Wednesday, July 30, 2008

What Price Art?

Not Van Gogh's Sunflowers
Don't quit the day job. For artists of every hue, this has become conventional wisdom. After all, Van Gogh died destitute in 1890, yet just under 100 years later, in 1987, Japanese insurance magnate Yasuo Goto paid $39,921,750 for Van Gogh's "Still Life: Vase with Fifteen Sunflowers" at auction at Christie's London, at the time, a record setting price for one of the now venerated artist's work.

What of talented artists who today labor under guise of anonymity, or try mightily for recognition in a marketplace where "what is art" is defined as subjective and "what is popular" might be a better guide to how collectors and amateurs alike purchase paintings, sculpture, multimedia and other pieces?

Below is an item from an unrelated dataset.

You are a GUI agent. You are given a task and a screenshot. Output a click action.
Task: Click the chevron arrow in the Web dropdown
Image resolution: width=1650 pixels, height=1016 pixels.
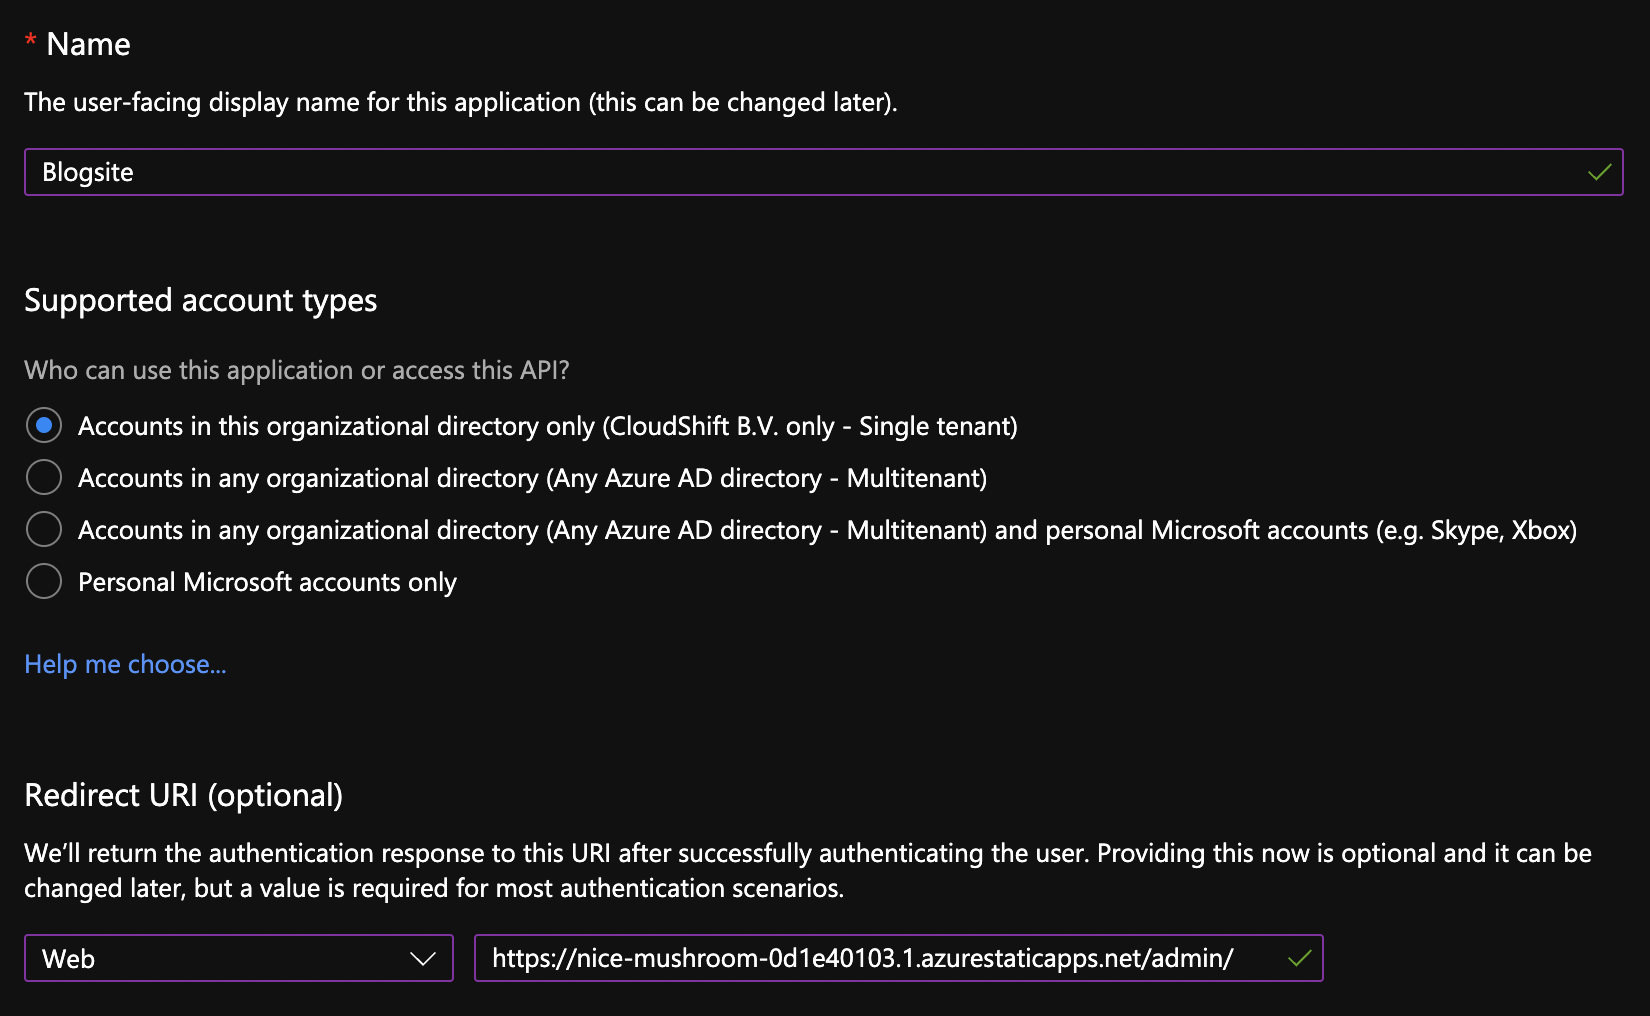[x=423, y=958]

Or what of this: the award-winning painter and sculptor Dorothy Silverstein Stevens who has her first one-woman show at age 85 to great acclaim but no public notice; whose work is admired but undervalued; who sells work to admiring friends but really deserves to be in public collections?

Now 90, with a life of art behind her, she paints out of passion and inspires awe among admirers. Price is not the object, yet the artist and her art deserve to be appreciated. For what is art if no one sees it? Dorothy Silverstein Stevens creates just such inspirational artistry. I post one of her paintings here: you be the judge.

Friday, July 18, 2008

D.C. on the Fringe


Speaking of off-beat, Washington's 2008 Fringe Festival is currently in full swing. According to its organizers, the Capital Fringe is about "unjuried, risk taking, independent performing arts." The city provides a cornucopia of performances - more than 600 individual performances involving over 200 companies in 30 venues, located all around the District. A moveable feast.

The festival inspires artists and arts organizations to venture into uncharted territory. So it was fitting that a Theatre Lab production called Parade would also push the edge of entertainment. A critical hit on Broadway during its brief run in 1999, the musical was conceived and directed by Hal Prince. It is not a musical in the traditional sense of the American musical, but a serious look at a little examined time in American history: the trial and lynching of Leo Frank in the Atlanta of the 1910's - a place still unashamedly racist and anti-Semitic. The crime Frank was accused of, murdering a 14-year old factory worker in his pencil factory, and the subsequent trial where witnesses were coached to testify against this Jewish man from Brooklyn who was and would always be a stranger in white Southern society, is portrayed affectingly by Buzz Mauro.

Musical it is, though a tragedy at that. According to the program notes, the musical score is one of the toughest in all of musical theatre. Atonal, with complex harmonies, an experience professional company would still have difficulty telling this long, complicated story through music and dialog. Performing in the auditorium of a church near the National Museum of American Art and the Verizon Center, this cast - a mix of amateurs, professionals and newcomers, teens and adults - brought the story to life with uneven finesse but great passion.

And the story of Parade, difficult though it may be, is worth hearing. Fitting within the context of the Capitol Fringe Festival, this was "unjuried, risk taking" performance artistry. A moveable feast, Washington's cup overfloweth. I urge natives and visitors alike: partake.